**What you have to do**
Reproduce every line of the material below verbatim, leaving out the pictures.

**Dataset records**
----
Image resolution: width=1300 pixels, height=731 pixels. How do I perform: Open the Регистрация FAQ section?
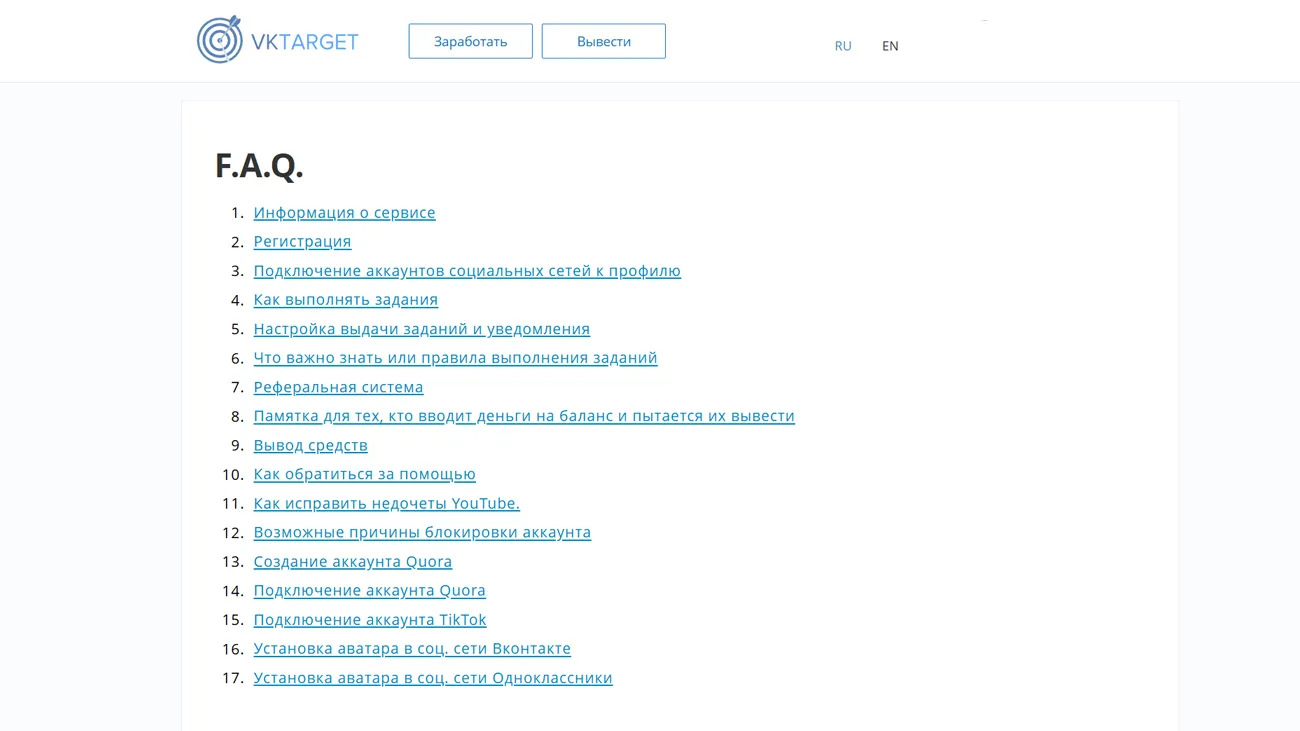[302, 242]
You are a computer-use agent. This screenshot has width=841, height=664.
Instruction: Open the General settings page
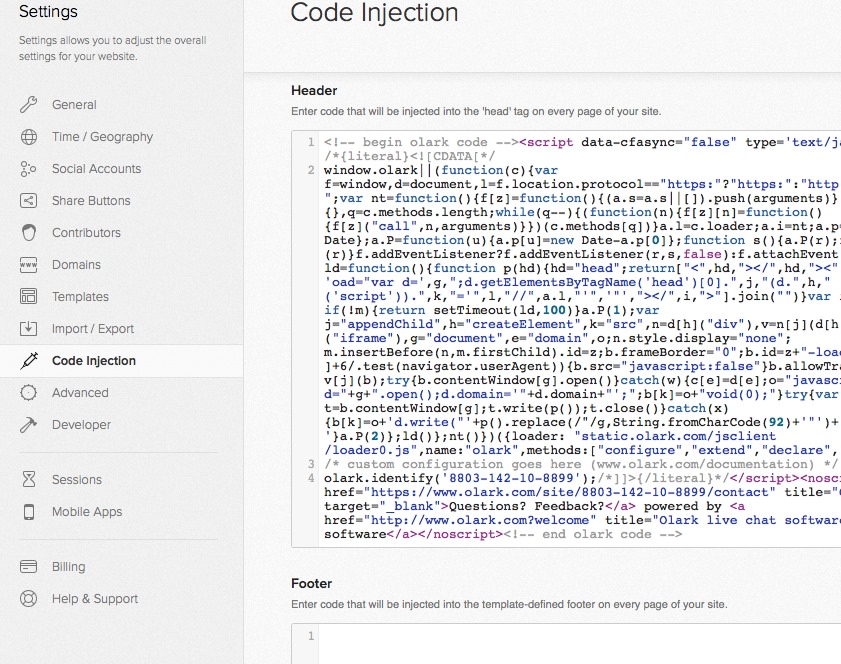click(x=74, y=105)
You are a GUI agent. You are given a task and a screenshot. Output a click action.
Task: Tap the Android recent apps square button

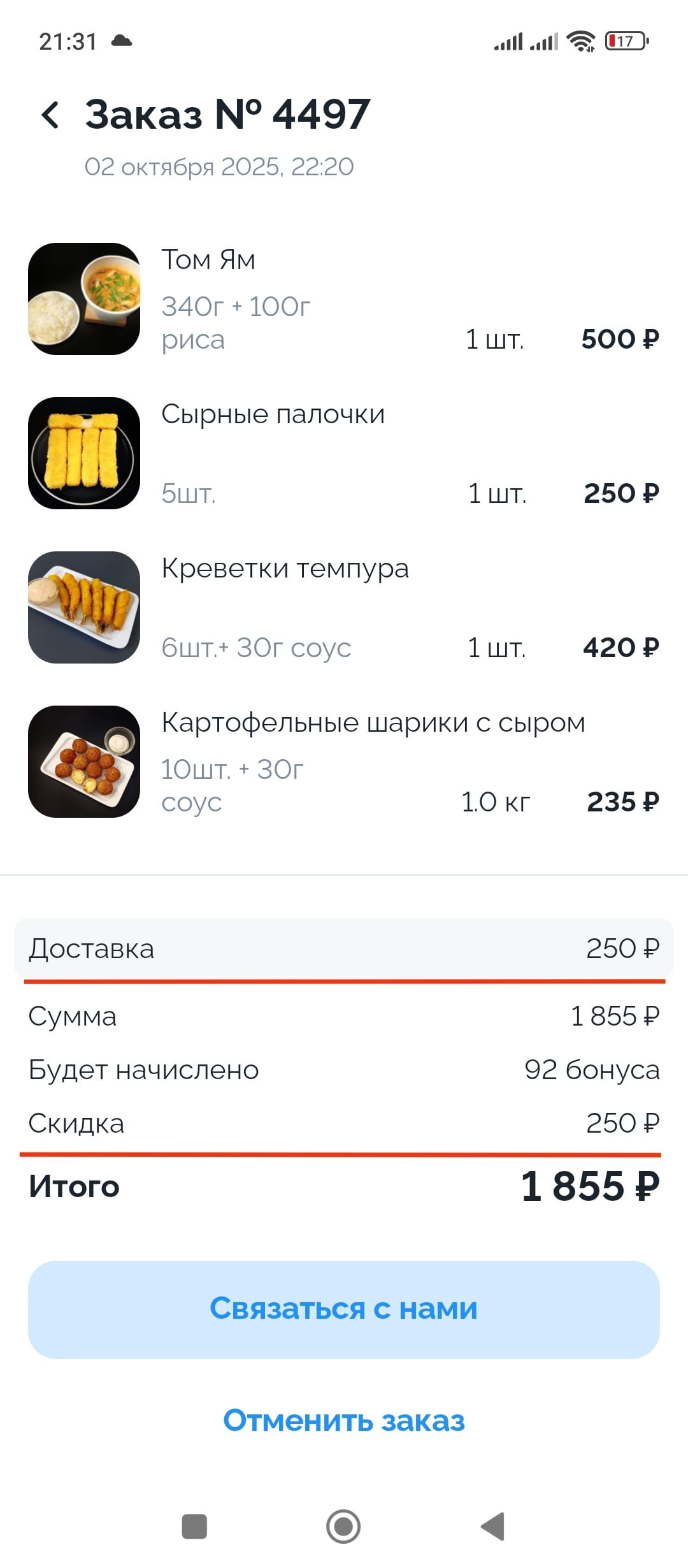coord(194,1527)
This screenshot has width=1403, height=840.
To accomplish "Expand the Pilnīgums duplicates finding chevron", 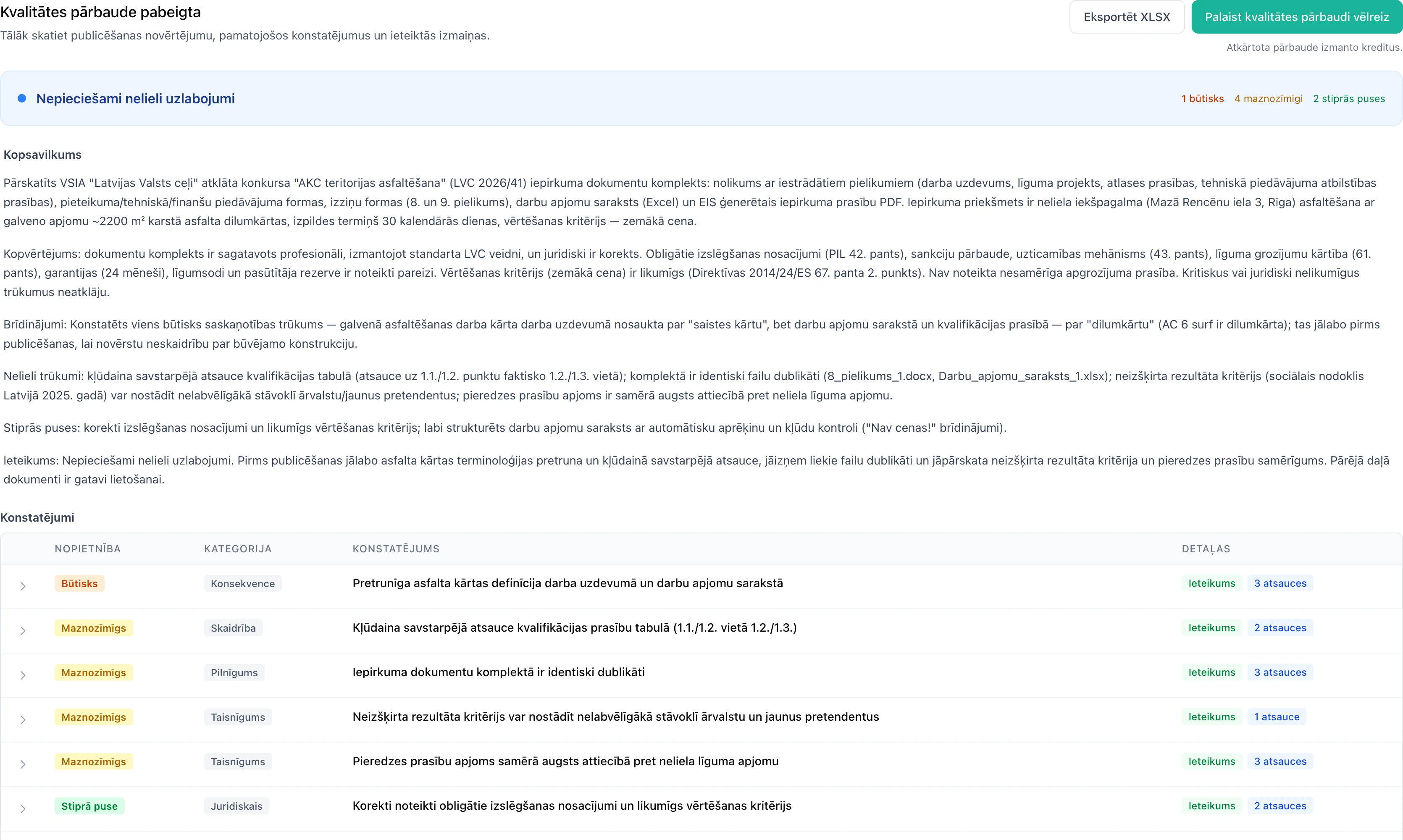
----
**Exercise solution**
Image resolution: width=1300 pixels, height=731 pixels. How do I perform: Open the Регистрация FAQ section?
[302, 242]
You are a computer-use agent. This screenshot has width=841, height=664.
Instruction: Open the General settings page
click(x=74, y=105)
You are a GUI agent. You are given a task and a screenshot. Output a click action.
Task: Tap the Android recent apps square button

coord(194,1527)
This screenshot has width=1403, height=840.
To accomplish "Expand the Pilnīgums duplicates finding chevron", 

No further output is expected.